Примерно такие же речи говорили они и в остальных частях. Встречали их по-разному. Донцы-артиллеристы – определенно сочувственно. Во время их речей французский миноносец следовал по берегу шаг за шагом, где говорились речи. Чехлы с орудий были сняты. Это все страшно всех возмутило[291]
.Желающих ехать в Совдепию[292]
, конечно, нашлось. И вот, потянулись один за одним на пристань, потом пошли группами. И, одним словом, с обоих берегов набралось до 4500 человек[293]. С нашего полка ушло свыше 109 человек[294].По этому поводу масса было шума в газетах[295]
. Много, надо сознаться, неправды. Силой никого не садили, но случайно забредших попрощаться с отъезжающими обратно или вовсе не пускали, или пускали с большим трудом. Были случаи их насильственного увоза.На душе более чем грустно; думалось, что кронштадтцы что-нибудь сделают, что через неделю, две все будет отлично, скоро будем если не дома, то в России, будем активно работать, а тут вот такая история.

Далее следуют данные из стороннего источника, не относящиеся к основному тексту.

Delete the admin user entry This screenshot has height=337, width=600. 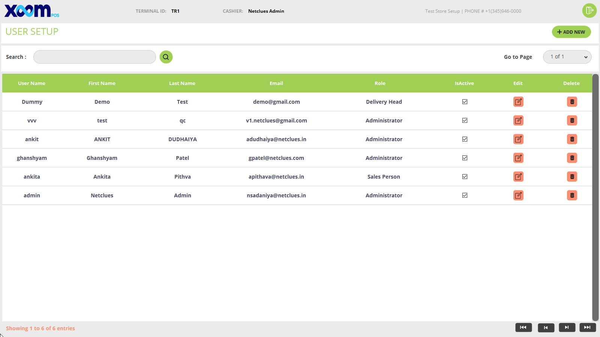(x=572, y=195)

Кронштадт лопнул, французы определенно отказываются от нас, выступают с открытым забралом. Ну что же, перетерпим и это. Подождем еще…
Наша обыденная, повседневная жизнь течет своим чередом. Таскание воды, варка пищи, стирка белья[296]

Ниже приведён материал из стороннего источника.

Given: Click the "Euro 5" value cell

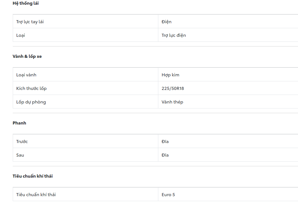Looking at the screenshot, I should tap(168, 195).
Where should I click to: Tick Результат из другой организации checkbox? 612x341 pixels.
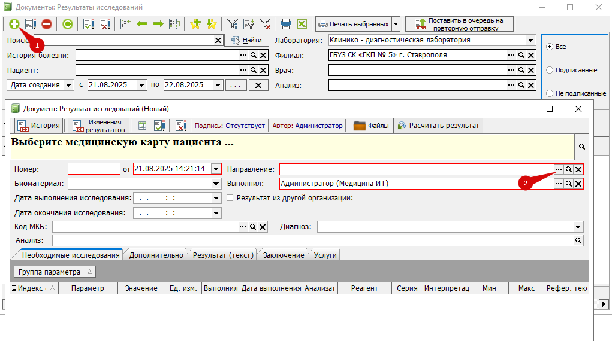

. Благо теперь есть, что стирать. Выдали нам по 1 паре ботинок, гетры, 3 пары носков, 3 полотенца, 2 смены белья.Дрова кончились. Из этого положения вышли так. Стояла с версту от нас, у берега, огромная затопленная баржа. Отправились ночью туда и разделали ее, на следующую ночь опять. Приходилось раздеваться и лазить в воду, пилить там. Молота нет. Грабовский с Воротниковым разбивали скрепы камнями, ворочали необыкновенной величины и веса булыжники. За две ночи натащили столько дров, что завалили не только палатку, а и всю площадку у палатки. А всей баржи, конечно, не перетащили. После нас еще полк 3–4 ночи работал над ней.
Запас дров есть, решили ознаменовать это обстоятельство выпивкой. Купили 12 бутылок коньяку и «разыграли» их в 10 человек, пили с 11 часов вечера и до утра, пока, как выразился Митрич[297]
, «толстым концом» не попадали, кто где стоял. На следующий день – целый скандал с командиром сотни из-за этой выпивки.Что могу написать лично о себе. В начале марта у меня опять повторилась закупорка вен. Пролежал 3–4 дня в околодке[298]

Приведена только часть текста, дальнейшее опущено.